### Task instructions
Arrange the stretch of the records from the line containing "Select the Format Painter tool" through the line containing "pyautogui.click(x=71, y=104)" as a numbered list, skipping blank lines and leaving out the pictures.

### Exercise inputs
◇ ◇ ◇ ◇
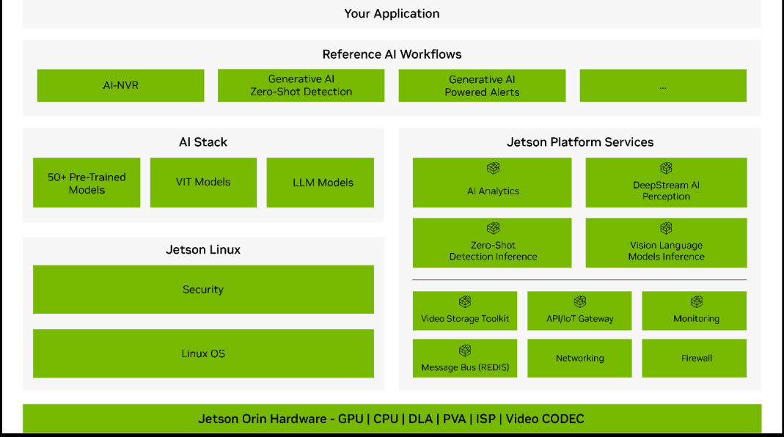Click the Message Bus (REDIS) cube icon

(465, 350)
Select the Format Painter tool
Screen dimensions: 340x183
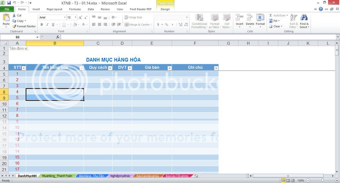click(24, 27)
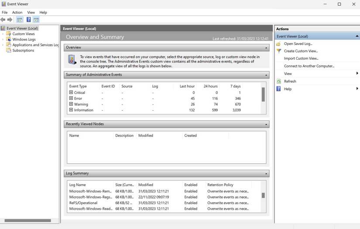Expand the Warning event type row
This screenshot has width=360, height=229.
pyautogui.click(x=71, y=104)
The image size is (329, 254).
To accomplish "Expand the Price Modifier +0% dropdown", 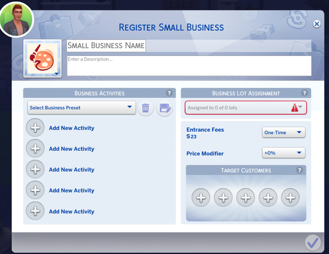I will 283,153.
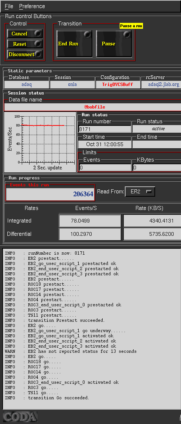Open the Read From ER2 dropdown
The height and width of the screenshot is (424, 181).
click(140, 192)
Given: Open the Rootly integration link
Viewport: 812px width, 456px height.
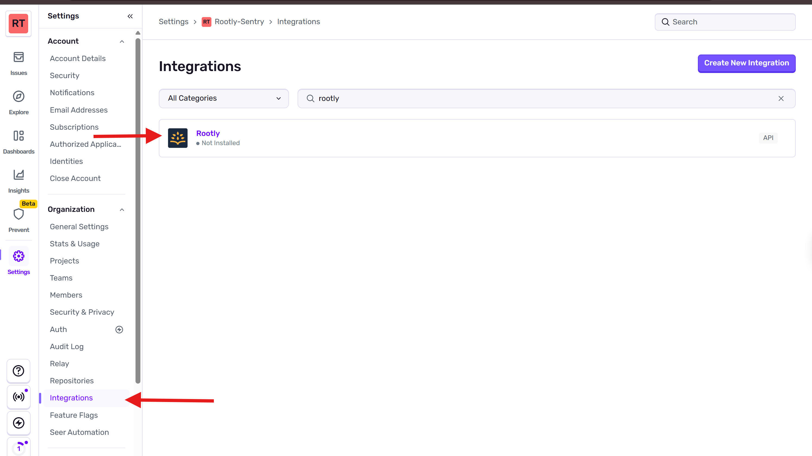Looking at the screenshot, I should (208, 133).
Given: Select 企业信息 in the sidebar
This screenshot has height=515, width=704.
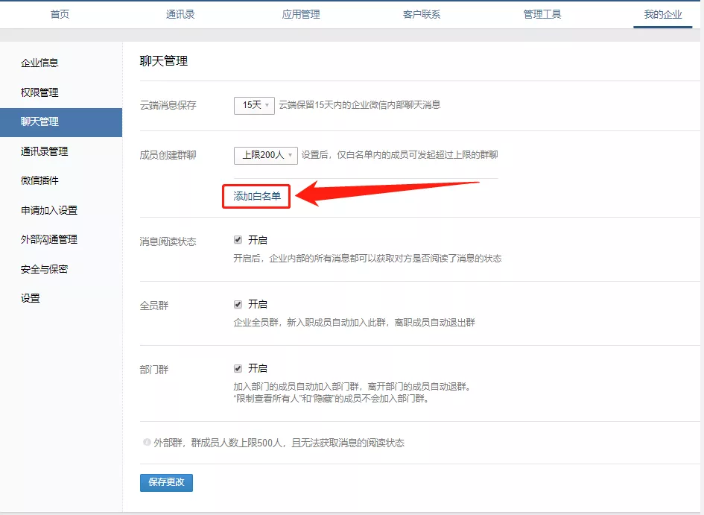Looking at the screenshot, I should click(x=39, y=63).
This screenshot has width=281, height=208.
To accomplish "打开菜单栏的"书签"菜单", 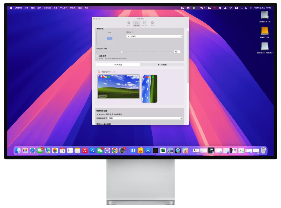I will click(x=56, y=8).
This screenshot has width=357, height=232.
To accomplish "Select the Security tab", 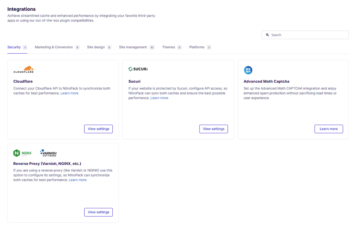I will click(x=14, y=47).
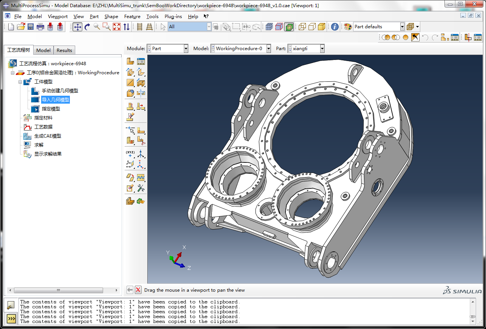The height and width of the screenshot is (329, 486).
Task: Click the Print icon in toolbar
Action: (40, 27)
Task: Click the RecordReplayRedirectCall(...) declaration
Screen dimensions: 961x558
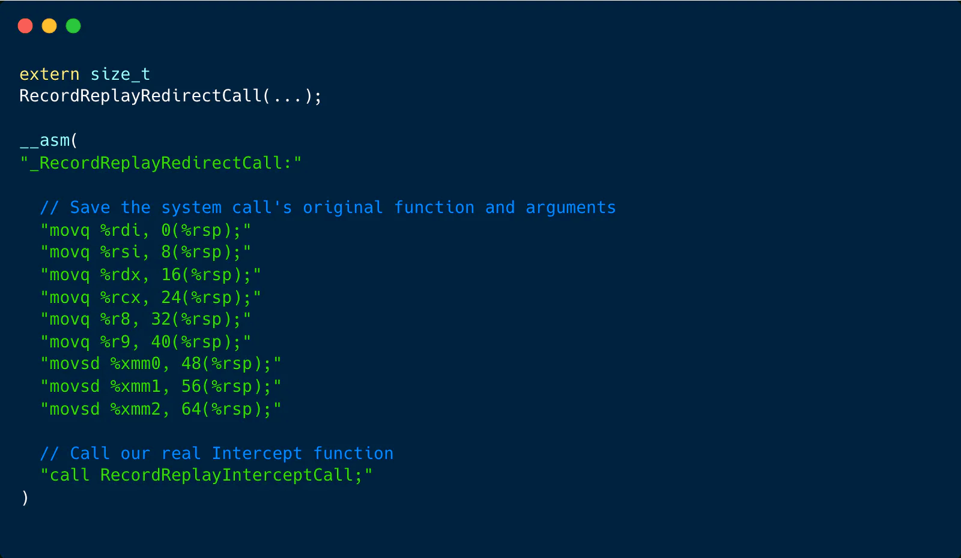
◇ ◇ ◇ ◇
### Response for this exercise
1. Select the Format Painter tool
2. Screen dimensions: 340x183
3. click(24, 27)
4. Expand the Warning event type row
5. This screenshot has width=360, height=229.
6. pyautogui.click(x=71, y=104)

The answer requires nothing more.